**Instruction 1:**
Decide whether each statement below agrees with the biography of Ithell Colquhoun. Answer yes or no for each, and quote the words of the biography that decide it. (a) Colquhoun's father lived in India until he retired in 1921. (b) Colquhoun learned to read at the age of 12. (c) At the age of ten, Colquhoun said she wanted only to paint, write and study nature.
**Instruction 2:**
Reproduce verbatim everything in the biography of Ithell Colquhoun from "Ithell Colquhoun - Biography" down to "and younger brother.".
**Instruction 3:**
Render this sentence from the biography of Ithell Colquhoun into French: "This did not stifle her active imagination in any way, and at a young age after having dreamt she could fly she tested the theory the next morning by flinging herself from the top of the stairs."

Ithell Colquhoun - Biography and Legacy
British Painter, Poet, and Novelist
Lamorna, United Kingdom
Biography of Ithell Colquhoun
Childhood and Education
Margaret Ithell Colquhoun was born in Shillong, Assam, India where her British father Henry Colquhoun was stationed for his government job with the Indian Civil Service. While her father continued to live in India until his retirement in 1921, early in her life, sometime between the age of one and three years old, Colquhoun returned home to England with her mother and younger brother.
The artist, who early on was known as "Peggy," did not begin any sort of formal education until age 12, and only learnt to read four years earlier. This did not stifle her active imagination in any way, and at a young age after having dreamt she could fly she tested the theory the next morning by flinging herself from the top of the stairs. She later described her inevitable failure, "I crashed painfully, and my howls lamented as much disappointment as physical harm." Her interest in art also started young and according to the artist, "At ten, I said that when I grew up, I never wanted to do anything but paint and write and study nature. Already I knew my own mind."

**Collected material:**
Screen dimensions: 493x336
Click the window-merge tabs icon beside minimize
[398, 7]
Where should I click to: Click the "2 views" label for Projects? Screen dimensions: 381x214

**Task output 1:**
(a) Yes: "her father continued to live in India until his retirement in 1921"
(b) No: "did not begin any sort of formal education until age 12, and only learnt to read four years earlier"
(c) Yes: "At ten, I said that when I grew up, I never wanted to do anything but paint and write and study nature."

**Task output 2:**
Ithell Colquhoun - Biography and Legacy
British Painter, Poet, and Novelist
Lamorna, United Kingdom
Biography of Ithell Colquhoun
Childhood and Education
Margaret Ithell Colquhoun was born in Shillong, Assam, India where her British father Henry Colquhoun was stationed for his government job with the Indian Civil Service. While her father continued to live in India until his retirement in 1921, early in her life, sometime between the age of one and three years old, Colquhoun returned home to England with her mother and younger brother.

**Task output 3:**
Cela n'a nullement étouffé son imagination active, et, toute jeune, après avoir rêvé qu'elle pouvait voler, elle a mis cette théorie à l'épreuve le lendemain matin en se jetant du haut de l'escalier.